To the editor:
In the search to improve our lives and surroundings, ideas abound and the possibilities are endless, yet we seem trapped to live out the desires of ‘those-in-power’. How come we haven’t any power or control of the events surrounding our lives? We seem trapped in a world of reactivity rather than pro-activity. How can things improve under such conditions?
Are we not each the master of our personal destinies? If not, is it a wonder that our biggest problems persist? Since prehistoric times, the human character has recognized and moved beyond its disabilities. The status quo has never persisted for long, or else we’d still be trying to invent a better wheel. We must remember a problem is not a roadblock telling us to turn around and go back. It is an opening, an indicator, that we have an opportunity to improve something.
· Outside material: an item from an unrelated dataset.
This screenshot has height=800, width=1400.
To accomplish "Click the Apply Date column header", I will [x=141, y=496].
So what prevents us from taking action? Is it, as we’re told, the domain of specialists and policy-makers to decide which direction we are to follow? Under such limits, the possibilities will always be limited to the range of the speaker’s knowledge. As a species numbering over seven billion, this scheme lacks sense.
By leaving the decisions to the pros, we mute ourselves. What purpose does our intelligence and learning hold if not to improve our situation and discuss possibilities? The possibilities are most important, but taking the passive approach will only reinforce the belief that we are only consumers.
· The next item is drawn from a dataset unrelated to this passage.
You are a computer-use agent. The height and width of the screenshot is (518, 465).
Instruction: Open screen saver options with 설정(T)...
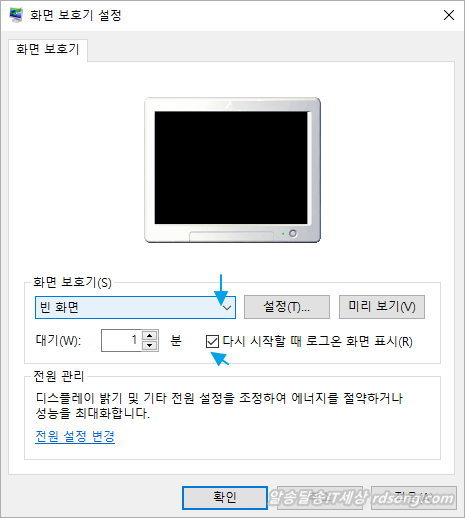click(x=287, y=307)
In other words, we must reintroduce authority, as in “the power or right to control, judge, or prohibit the actions of others,” into our lives. We have given the ability to author our lives over to the social institutions that are currently mired in the commercial muck of capitalist beliefs. This places our wellbeing on an economic scale rather than social, placing cost-benefits above their work for society. When we place a price on our values, how much value can they hold?
Where have we ceded authority to? Education determines the intelligence level of our children, yet when the number of failures becomes too costly, we lower the standards rather than step up the instruction. Economics determines our worth, yet the deck is stacked so the ultimate goals of wealth remain unattainable. Politics plays on ceding power to society, mocking us with the power to vote but not giving us a voice in the way that democracy is supposed to. Religion points us in a virtuous direction, yet plays the same game of economics, politics, and a convenient faith in their competition to be more correct than the other religions. Our intelligence, worth and faith? No wonder we watch so much television.
Are we merely the governors of just our bank account and possessions? Where lie the control mechanisms of lives? Surely not outside of our selves. People are regaining their authority: homeschoolers are fed up with our current system’s limitations; towns are creating local dollars and taking measures to improve their local economies, thus providing citizens with a sensible way to account for their worth. Other are protesting their government, or rewriting their participation in democracy. All of these movements toward regaining authority have revamped the concept of faith. So, how are we going to make our world a better place? By taking responsibility for our conduct, which includes what we choose to do, and what we refuse.